Existem marcos na vida de um piloto. Momentos em que as suas dúvidas, força, medos e confiança se encontram num único período temporal. As largadas são invariavelmente um desses momentos.
07H35. Toca o despertador do telemóvel. Almejo o dia que o vou poder atirar contra a parede. Toca contínua e cruelmente. Mas hoje saio da cama com um sorriso. Era o dia da minha largada em Alouette 3. O meu voo de largada tinha vindo a ser adiado constantemente ao longo da semana por meteorologia. Hoje era sexta-feira. Última hipótese de regressar a casa para um fim de semana que se avizinhava de comemoração.
Abro a persiana do quarto como quem abre um presente. O sol brilha e vento… nem vê-lo! “Finalmente” – digo para mim mesmo – “É hoje! Bem dita sexta-feira”. Nos Roncos tinha-me acontecido uma situação semelhante. A minha largada foi adiada várias vezes devido a vento fora dos limites (15 kts cruzado para largada) o que levou a que fosse largado a uma segunda-feira. Frustração completa. A algazarra que se avizinhava numa sexta-feira não aconteceu e um tipo passa o fim de semana louco só a pensar na largada que se adiou. Desta vez não porra. Havia de estar no Bairro Alto aquela sexta a comemorar.

☆ ☆ ☆ ☆ ☆

» **Tarefas a realizar**:
1. Segundo o texto sobre a largada em Alouette 3, o que se encontra num único período temporal nos marcos da vida de um piloto? Enumere tudo o que é indicado.
2. Dê seguimento ao texto sobre a largada em Alouette 3, começando logo após a sua última frase.

» **Informação registada**:
☆ ☆ ☆ ☆ ☆

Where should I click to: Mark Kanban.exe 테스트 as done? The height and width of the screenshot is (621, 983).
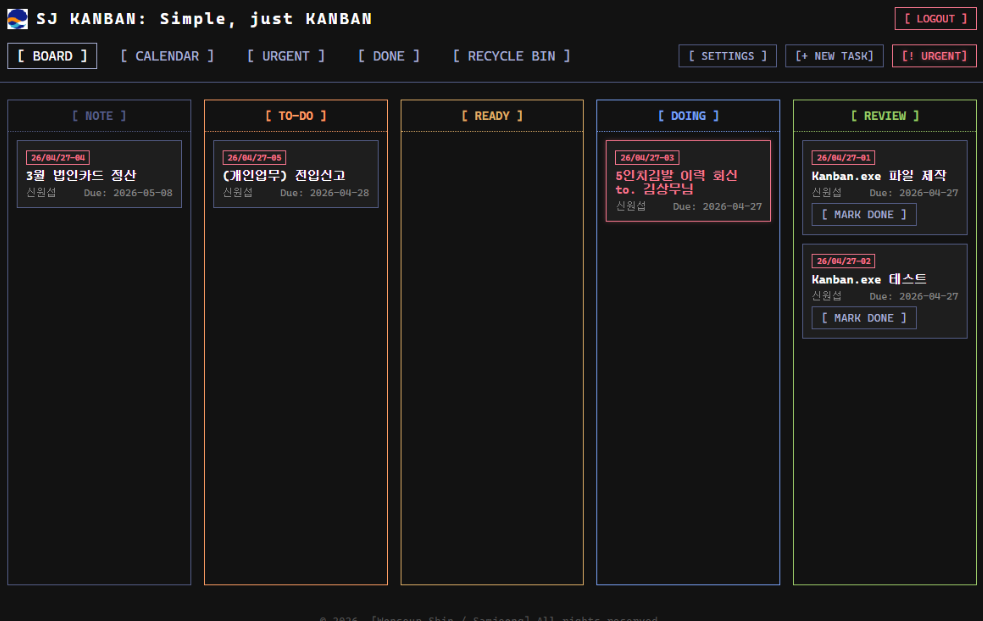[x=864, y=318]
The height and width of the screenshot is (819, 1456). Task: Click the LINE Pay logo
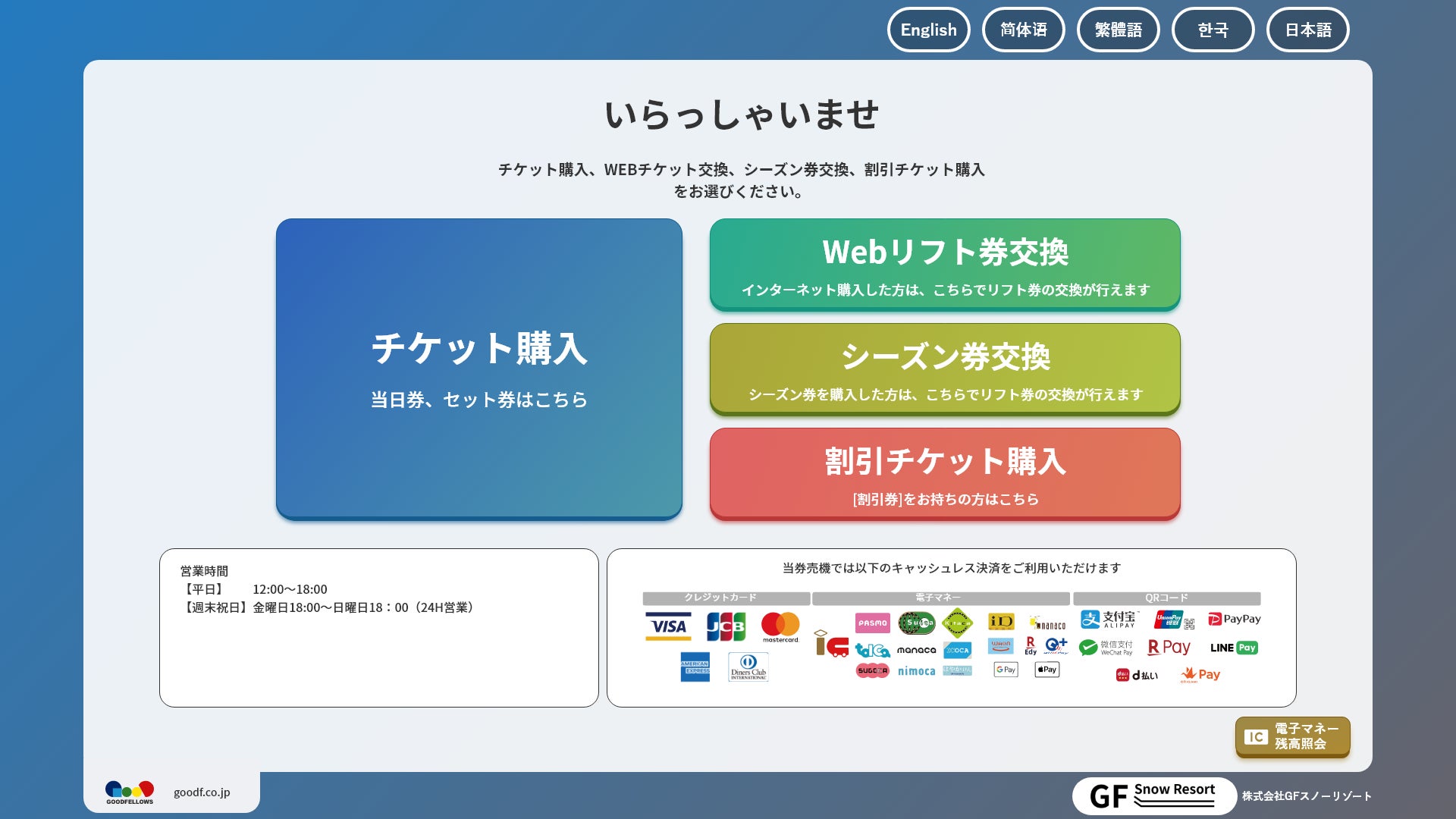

☆ ☆ ☆ ☆ ☆

» **Respostas por tarefa**:
1. As dúvidas, a força, os medos e a confiança.

2.
Dirigimo-nos para o briefing geral da manhã como fazemos todos os dias. Este briefing, que conta com a presença de todos os pilotos da esquadra, ocorre todos os dias à mesma hora e fornece as primeiras informações de meteorologia, tráfego aéreo e operações. Anoto a pista em uso, tenho atenção aos NOTAMs confirmo que a meteo para o dia de hoje irá estar impecável.
Espero impacientemente na esquadra até que o meu instrutor me chama para iniciar o briefing do voo. Agarro o meu checklist e a pasta de aluno.
“Boa sorte pah”, dizem os meus camaradas de curso. Quatro aspirantes da Força Aérea e quatro distintos oficiais da Armada. Umas máquinas diga-se de passagem.
Briefing mais informal do que o normal. O meu instrutor, comandante de esquadra e, ao mesmo tempo, comandante dos Rotores de Portugal, era (e é!) um piloto com uma enorme experiência. Sabia muito bem como lidar com a ansiedade de um aluno nesta posição. Ainda hoje é para mim uma referência.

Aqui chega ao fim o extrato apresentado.